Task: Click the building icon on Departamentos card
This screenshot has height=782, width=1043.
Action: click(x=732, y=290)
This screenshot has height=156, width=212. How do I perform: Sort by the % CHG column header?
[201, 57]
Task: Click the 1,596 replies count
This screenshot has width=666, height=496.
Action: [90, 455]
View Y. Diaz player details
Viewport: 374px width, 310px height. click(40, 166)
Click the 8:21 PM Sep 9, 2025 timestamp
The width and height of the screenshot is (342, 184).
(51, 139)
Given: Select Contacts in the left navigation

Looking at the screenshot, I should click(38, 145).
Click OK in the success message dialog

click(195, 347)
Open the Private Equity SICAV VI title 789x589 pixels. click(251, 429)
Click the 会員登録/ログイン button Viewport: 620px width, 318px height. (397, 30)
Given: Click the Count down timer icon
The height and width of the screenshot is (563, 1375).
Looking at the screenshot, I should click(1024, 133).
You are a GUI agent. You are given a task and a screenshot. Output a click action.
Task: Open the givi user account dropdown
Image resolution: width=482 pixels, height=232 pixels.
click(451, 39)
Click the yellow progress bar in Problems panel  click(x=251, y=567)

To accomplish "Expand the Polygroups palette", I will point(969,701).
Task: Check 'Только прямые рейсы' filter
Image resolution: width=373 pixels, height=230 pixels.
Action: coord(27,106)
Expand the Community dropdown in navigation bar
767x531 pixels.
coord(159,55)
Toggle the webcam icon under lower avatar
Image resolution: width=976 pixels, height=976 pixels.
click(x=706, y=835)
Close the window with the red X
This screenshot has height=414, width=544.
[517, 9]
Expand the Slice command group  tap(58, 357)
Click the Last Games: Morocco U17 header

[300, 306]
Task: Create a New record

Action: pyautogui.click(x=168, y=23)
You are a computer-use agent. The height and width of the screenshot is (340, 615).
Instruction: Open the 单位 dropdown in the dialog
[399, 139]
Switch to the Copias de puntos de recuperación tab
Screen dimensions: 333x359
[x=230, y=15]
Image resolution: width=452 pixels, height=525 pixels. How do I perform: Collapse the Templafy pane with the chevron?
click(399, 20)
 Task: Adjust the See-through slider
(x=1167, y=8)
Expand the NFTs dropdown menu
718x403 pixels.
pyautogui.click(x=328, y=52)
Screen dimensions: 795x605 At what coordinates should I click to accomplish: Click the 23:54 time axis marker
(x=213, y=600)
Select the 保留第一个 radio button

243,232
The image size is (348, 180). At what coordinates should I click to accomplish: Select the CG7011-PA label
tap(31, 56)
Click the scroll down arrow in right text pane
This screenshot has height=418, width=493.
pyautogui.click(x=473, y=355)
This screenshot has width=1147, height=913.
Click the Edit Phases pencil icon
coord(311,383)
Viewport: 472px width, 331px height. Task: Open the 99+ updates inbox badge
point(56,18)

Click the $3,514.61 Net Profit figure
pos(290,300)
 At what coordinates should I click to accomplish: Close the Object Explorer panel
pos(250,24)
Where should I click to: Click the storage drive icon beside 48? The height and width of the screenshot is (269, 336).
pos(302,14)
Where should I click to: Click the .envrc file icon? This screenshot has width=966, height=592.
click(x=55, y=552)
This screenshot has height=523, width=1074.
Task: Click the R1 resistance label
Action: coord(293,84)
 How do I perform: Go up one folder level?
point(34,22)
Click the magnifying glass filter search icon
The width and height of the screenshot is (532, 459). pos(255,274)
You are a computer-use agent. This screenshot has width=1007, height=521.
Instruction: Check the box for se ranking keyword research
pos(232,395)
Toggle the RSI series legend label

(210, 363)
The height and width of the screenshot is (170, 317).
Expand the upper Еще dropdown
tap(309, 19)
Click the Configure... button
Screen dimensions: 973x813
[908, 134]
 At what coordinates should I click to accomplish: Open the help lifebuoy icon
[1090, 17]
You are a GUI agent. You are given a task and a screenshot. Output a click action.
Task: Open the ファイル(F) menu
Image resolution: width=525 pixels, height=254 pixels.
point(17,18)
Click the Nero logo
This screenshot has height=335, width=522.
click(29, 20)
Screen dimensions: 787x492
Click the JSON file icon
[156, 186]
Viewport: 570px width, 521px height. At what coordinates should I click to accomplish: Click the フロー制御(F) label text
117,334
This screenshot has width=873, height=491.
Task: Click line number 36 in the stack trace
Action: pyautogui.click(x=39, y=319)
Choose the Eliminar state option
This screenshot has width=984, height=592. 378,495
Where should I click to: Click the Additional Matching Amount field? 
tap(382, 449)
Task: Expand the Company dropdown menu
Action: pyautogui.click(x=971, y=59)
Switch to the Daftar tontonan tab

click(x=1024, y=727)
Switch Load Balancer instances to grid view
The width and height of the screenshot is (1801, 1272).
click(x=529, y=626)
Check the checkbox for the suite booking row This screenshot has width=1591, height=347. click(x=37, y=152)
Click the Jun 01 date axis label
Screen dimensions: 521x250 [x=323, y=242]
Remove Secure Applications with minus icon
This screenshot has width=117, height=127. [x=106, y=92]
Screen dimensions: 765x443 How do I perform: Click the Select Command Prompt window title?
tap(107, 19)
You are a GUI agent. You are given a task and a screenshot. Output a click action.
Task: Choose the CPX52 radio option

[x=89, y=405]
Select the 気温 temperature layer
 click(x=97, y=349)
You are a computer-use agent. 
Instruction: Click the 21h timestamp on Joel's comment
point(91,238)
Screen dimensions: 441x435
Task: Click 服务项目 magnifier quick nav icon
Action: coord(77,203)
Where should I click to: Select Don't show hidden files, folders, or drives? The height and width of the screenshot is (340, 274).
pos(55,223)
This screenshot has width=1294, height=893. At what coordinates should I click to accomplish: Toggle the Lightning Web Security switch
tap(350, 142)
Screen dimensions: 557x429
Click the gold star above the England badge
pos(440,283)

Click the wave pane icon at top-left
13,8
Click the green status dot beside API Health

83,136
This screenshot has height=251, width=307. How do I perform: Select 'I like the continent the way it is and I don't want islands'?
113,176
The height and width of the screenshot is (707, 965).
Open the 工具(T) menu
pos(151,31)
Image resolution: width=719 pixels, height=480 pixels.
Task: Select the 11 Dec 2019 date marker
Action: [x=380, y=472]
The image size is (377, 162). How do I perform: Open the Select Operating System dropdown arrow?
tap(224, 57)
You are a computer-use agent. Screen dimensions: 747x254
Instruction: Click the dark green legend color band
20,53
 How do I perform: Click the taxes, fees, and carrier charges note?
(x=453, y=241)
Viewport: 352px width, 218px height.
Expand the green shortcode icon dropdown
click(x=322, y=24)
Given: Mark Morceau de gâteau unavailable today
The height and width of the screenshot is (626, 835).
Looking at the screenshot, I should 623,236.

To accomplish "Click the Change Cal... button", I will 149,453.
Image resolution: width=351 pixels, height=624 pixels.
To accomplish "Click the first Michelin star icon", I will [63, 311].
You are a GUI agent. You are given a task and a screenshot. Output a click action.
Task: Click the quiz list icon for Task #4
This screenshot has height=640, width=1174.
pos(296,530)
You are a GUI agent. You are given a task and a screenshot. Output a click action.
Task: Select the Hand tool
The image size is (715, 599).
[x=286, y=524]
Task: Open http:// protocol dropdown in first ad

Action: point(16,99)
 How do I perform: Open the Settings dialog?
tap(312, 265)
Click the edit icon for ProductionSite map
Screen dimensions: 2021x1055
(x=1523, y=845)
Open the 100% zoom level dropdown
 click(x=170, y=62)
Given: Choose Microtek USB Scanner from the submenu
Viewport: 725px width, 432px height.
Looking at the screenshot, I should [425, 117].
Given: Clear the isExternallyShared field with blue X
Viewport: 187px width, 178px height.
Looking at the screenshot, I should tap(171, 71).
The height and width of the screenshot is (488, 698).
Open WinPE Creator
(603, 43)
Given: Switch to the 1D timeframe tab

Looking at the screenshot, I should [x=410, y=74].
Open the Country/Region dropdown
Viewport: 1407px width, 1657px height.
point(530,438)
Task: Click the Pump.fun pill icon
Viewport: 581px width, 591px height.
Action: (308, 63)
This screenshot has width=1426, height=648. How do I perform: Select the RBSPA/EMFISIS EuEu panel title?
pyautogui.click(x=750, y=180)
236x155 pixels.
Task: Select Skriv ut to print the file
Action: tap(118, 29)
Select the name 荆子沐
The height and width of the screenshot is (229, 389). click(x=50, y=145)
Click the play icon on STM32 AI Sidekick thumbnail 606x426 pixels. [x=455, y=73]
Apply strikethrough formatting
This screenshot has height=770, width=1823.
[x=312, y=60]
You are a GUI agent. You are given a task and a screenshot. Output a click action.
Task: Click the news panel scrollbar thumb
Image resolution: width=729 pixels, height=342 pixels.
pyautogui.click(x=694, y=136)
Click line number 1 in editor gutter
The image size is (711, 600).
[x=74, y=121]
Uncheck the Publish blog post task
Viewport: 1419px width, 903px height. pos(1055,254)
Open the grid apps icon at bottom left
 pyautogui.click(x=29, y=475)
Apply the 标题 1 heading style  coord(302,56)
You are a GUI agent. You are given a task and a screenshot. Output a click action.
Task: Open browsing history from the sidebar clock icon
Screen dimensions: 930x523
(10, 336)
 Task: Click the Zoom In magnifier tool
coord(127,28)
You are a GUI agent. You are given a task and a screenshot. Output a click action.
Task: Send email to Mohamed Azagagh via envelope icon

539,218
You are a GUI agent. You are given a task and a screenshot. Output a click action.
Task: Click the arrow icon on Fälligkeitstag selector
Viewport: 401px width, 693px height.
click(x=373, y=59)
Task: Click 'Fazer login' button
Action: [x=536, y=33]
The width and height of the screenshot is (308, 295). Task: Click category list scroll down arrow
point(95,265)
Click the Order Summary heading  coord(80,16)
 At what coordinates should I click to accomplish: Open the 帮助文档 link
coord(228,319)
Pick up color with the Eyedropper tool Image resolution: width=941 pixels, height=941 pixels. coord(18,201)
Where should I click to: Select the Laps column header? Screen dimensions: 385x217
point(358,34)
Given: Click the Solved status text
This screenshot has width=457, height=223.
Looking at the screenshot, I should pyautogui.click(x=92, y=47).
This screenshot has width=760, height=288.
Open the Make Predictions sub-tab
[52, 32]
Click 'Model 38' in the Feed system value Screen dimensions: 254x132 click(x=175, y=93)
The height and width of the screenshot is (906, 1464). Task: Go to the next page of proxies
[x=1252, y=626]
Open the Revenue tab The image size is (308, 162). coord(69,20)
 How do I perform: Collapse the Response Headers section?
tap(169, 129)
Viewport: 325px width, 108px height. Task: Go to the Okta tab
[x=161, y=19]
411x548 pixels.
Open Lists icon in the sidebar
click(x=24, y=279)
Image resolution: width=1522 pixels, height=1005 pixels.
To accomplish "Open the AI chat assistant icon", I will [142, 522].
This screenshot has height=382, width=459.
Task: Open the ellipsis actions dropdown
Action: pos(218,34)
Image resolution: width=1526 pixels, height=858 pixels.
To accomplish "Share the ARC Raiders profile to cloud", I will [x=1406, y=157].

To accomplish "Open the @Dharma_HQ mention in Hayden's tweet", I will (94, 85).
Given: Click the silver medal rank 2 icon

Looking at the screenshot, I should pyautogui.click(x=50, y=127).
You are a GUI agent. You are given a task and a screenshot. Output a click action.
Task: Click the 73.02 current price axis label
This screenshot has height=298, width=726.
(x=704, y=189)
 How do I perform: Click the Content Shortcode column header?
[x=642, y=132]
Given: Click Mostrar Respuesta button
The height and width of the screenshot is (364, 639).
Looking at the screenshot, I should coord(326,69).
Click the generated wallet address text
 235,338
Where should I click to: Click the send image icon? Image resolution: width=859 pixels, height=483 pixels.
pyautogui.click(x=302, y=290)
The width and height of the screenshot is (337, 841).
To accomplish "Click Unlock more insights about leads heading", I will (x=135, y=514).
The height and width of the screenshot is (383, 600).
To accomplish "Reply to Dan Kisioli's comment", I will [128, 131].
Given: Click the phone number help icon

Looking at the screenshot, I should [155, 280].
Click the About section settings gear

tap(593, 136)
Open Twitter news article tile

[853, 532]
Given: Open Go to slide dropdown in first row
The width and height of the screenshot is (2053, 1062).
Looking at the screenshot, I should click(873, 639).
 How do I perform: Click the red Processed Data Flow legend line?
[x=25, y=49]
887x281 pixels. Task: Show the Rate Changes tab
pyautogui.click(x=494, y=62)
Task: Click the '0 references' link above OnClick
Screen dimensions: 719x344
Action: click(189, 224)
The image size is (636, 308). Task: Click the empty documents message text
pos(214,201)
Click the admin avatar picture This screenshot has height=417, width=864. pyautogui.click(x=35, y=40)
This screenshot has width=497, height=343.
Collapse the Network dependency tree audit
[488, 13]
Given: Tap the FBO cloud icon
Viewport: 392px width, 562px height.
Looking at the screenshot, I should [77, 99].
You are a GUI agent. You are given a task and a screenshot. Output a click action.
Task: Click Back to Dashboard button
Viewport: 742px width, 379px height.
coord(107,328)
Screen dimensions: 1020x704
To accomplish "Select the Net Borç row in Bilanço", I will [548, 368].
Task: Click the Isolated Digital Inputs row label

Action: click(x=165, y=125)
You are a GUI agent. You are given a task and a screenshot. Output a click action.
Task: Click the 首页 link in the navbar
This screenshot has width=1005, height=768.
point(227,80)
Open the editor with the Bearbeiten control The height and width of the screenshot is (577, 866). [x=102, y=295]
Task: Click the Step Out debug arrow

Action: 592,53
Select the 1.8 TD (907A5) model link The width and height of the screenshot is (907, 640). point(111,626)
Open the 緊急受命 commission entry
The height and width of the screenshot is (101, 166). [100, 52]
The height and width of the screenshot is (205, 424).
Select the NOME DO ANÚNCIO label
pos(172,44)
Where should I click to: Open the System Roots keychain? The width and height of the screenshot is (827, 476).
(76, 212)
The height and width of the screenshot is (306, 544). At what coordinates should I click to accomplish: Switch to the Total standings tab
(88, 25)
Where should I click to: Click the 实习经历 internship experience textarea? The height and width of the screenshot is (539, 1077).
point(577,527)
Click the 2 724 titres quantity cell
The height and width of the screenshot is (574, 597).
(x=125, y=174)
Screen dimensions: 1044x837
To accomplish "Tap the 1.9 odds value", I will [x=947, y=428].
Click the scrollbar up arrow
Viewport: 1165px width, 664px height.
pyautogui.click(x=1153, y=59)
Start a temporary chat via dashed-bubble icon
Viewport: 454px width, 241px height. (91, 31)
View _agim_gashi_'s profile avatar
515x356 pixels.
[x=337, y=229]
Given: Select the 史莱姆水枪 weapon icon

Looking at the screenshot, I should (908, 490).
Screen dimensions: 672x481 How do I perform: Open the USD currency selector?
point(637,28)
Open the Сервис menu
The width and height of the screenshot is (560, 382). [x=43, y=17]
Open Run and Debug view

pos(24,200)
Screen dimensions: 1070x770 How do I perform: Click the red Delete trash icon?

Directive:
Rewrite everything from the line containing "Where should I click to: Select Don't" down to the line containing "pos(55,223)", both ends included. Add 18 to every coordinate in the answers and leave all other text unchanged.

Exercise response:
Where should I click to: Select Don't show hidden files, folders, or drives? The height and width of the screenshot is (340, 274).
pos(73,241)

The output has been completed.